Ad ogni modo, in considerazione della notevole diffusione dei cellulari e della preoccupazione di alcuni cittadini, sono stati condotti studi approfonditi attorno al sospetto che il loro uso aumenti il rischio di alcuni tumori cerebrali: nel 2011 le radiofrequenze sono state classificate dall’Agenzia internazionale per la ricerca sul cancro (Iarc) tra gli agenti per cui c’è un’evidenza tutt’altro che conclusiva che l’esposizione possa causare il cancro negli esseri umani o negli animali, ma da allora molti altri studi si sono susseguiti per fare maggiore chiarezza e sono stati passati in rassegna dal rapporto Istisan appena pubblicato.
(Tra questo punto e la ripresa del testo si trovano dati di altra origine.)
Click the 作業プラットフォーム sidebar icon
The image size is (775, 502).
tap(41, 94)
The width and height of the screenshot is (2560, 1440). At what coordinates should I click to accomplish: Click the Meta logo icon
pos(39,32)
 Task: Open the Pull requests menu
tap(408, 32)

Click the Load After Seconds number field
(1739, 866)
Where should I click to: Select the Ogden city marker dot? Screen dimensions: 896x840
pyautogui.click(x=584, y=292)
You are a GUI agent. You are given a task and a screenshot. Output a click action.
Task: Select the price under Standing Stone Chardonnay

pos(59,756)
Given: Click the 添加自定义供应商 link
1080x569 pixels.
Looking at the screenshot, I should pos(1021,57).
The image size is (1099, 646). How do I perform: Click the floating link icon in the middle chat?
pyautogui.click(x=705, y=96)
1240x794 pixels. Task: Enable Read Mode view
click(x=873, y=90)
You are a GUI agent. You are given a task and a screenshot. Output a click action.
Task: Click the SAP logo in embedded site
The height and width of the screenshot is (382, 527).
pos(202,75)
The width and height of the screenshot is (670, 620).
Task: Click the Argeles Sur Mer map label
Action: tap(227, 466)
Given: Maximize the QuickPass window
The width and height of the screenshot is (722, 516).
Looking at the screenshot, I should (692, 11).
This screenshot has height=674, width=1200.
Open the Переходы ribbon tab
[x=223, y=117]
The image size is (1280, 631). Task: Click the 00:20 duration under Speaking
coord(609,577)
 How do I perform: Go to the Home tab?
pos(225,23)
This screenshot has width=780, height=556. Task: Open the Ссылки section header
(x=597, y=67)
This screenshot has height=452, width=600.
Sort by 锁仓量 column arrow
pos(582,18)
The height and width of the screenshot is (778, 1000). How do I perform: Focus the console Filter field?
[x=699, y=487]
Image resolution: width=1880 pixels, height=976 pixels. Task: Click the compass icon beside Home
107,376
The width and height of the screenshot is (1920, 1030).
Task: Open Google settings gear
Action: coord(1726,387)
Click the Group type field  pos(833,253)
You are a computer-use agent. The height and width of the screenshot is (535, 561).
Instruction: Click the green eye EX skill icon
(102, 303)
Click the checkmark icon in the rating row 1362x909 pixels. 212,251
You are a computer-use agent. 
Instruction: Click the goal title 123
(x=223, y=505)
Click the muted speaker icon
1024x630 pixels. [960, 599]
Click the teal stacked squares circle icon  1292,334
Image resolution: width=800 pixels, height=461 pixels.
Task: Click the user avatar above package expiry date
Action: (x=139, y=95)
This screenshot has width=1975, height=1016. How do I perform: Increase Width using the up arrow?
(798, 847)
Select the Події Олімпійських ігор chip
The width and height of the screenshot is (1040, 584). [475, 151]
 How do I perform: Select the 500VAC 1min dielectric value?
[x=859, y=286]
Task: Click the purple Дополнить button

La relazione tra uso del cellulare e incidenza di tumori nell’area della testa è stata analizzata in numerosi studi epidemiologici pubblicati nel periodo 1999-2017, e «la meta-analisi di questi studi non rileva alcun incremento del rischio di neoplasie maligne (glioma) o benigne (meningiomi, neuromi acustici, tumori dell’ipofisi o delle ghiandole salivari) in relazione all’uso prolungato (≥10 anni) del cellulare». Gli studi finora effettuati non hanno potuto analizzare gli effetti a lungo termine dell’uso del cellulare iniziato da bambini e di un’eventuale maggiore vulnerabilità a questi effetti durante l’infanzia – questi irrisolti che richiedono altri approfondimenti scientifici – ma se la validità dei risultati degli studi epidemiologici su cellulari e tumori rimane incerta anche «i numerosi studi effettuati su diversi modelli animali, nell’insieme, non mostrano evidenza di effetti cancerogeni dell’esposizione a radiofrequenze».
Anche l’esperienza empirica suggerisce risultati di questo tipo: l’ampia diffusione dei cellulari ha comportato un notevole incremento del livello di esposizione a radiofrequenze alla testa per milioni di persone, e se il loro uso aumentasse il rischio di sviluppare tumori cerebrali, l’incidenza di queste neoplasie dovrebbe essere cresciuta nel tempo in modo sostanziale. Ma non è successo, e nel frattempo la potenza media per chiamata di un cellulare connesso ad una rete 3G o 4G è 100-500 volte inferiore a quella di un dispositivo collegato ad una rete 2G. Come negli altri 38 Paesi analizzati, anche in Italia «l’incidenza dei tumori maligni cerebrali e del sistema nervoso centrale risulta stabile sul periodo 1998-2010, sia nei maschi, sia nelle femmine».
In conclusione «i dati ad oggi disponibili suggeriscono che l’uso comune del cellulare non sia associato all’incremento del rischio di alcun tipo di tumore cerebrale», e dal punto di vista delle implicazioni normative «le evidenze scientifiche correnti, sebbene non consentano di escludere completamente la possibilità di effetti a lungo termine dell’esposizione prolungata a bassi livelli di campi a radiofrequenza, non giustificano modifiche sostanziali all’impostazione corrente degli standard internazionali di prevenzione dei rischi per la salute».